Simbolico, sensuale, molteplice, visionario: composto, e concedeteci l’abusato riferimento, della stessa materia di cui sono fatti i sogni e le immagini.

E dunque ambiguo nelle immagini – come sempre, d’altronde, dovrebbe essere – e dialettico nel contenuto – ma la posizione laica del regista, anzitutto rispetto alla drammatica vicenda di Eluana Englaro, scorre in filigrana lungo tutto il film così come, e significativamente, scorrono gli spezzoni del penoso spettacolo che la televisione montò sulla vicenda.

Un film che è anzitutto espressione artistica, complessa e senza compromessi – congiuntura quasi impossibile – lontana anni luce dal cinema che imita – nei dialoghi superficiali e nelle inquadrature a una dimensione-, la Tv. 

Bella addormentata è allora il tema del fine vita che, come correlativo, ha quello dell’andare oltre (i dogmi, le chiusure, gli steccati e le convenienze) ma nella vita che abbiamo. Ma Bella addormentata è anche l’Italia stanca e angosciata che fatica a risvegliarsi e che ha venduto l’anima al diavolo – qui impersonato da un grande Roberto Herlitzka,  luciferino e attore consumato che, proprio in questa duplice connotazione, rimanda alla potenza manipolativa della televisione. E belli addormentati sono alcuni tra i personaggi messi in scena nelle tre storie che (kiesloskianamente) si sfiorano e si rincorrono lungo i binari e i tragitti sparsi lungo tutto il film.

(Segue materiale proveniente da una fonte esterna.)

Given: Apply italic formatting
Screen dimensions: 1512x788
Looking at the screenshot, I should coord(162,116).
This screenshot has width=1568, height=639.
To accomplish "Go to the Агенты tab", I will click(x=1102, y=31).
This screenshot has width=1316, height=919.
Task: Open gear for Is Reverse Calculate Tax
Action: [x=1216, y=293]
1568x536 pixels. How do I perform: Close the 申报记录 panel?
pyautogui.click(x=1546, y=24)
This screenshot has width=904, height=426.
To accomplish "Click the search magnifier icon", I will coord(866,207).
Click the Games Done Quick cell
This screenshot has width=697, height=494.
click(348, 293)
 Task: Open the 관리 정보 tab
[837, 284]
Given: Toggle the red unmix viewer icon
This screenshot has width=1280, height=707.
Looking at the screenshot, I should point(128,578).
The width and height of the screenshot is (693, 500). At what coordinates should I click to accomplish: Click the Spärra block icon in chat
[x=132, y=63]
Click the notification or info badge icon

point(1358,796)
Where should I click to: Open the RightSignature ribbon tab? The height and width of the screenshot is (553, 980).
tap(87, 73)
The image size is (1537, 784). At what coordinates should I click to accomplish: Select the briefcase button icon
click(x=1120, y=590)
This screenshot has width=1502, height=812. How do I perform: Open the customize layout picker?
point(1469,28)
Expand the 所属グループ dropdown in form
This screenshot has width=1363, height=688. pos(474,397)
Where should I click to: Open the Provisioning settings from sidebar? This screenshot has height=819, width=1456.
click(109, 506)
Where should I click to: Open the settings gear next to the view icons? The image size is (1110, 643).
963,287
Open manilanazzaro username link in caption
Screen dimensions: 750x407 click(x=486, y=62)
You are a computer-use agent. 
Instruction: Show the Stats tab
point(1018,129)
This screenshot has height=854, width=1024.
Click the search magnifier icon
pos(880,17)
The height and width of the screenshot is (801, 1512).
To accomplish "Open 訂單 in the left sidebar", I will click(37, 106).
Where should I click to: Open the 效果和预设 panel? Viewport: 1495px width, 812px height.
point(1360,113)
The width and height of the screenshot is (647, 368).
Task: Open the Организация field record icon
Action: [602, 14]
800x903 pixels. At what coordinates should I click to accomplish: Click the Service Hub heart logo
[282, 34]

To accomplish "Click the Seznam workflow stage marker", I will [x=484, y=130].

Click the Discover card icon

Laddove la metafora della linea ferroviaria che il regista sceglie di tracciare su uno dei tanti luoghi possibili dove prima non c’era niente (suggerita da F.S. Fitzgerald nel suo magnifico Gli ultimi fuochi), sembra avere qui ancora più senso senso se si pensa a come, e a dire dello stesso regista, il film, almeno in parte, si sia costruito e trasformato durante la realizzazione.

Perché, ed è bene precisarlo subito, a parere di chi scrive questo è un film sul cambiamento, sulla necessità (per l’uomo e di conseguenza per lo spazio organizzato che si ritrova ad abitare insieme agli altri) di cambiare. E allora il terreno di incontro/scontro riguarderà chi è sveglio e aperto al dialogo, e quindi al cambiamento, e chi invece dorme. Così che tra questi ultimi ci sarà chi dorme imponendo, stolidamente, la sua fede narcisista, e alla fine perdendo la ragione (il personaggio interpretato dalla somma Huppert), chi dorme vendendo/perdendo l’anima al diavolo (i politici al confessionale di Herlitzka), chi dorme perdendo se stesso nella dipendenza (la donna meravigliosamente interpretata dalla Sansa).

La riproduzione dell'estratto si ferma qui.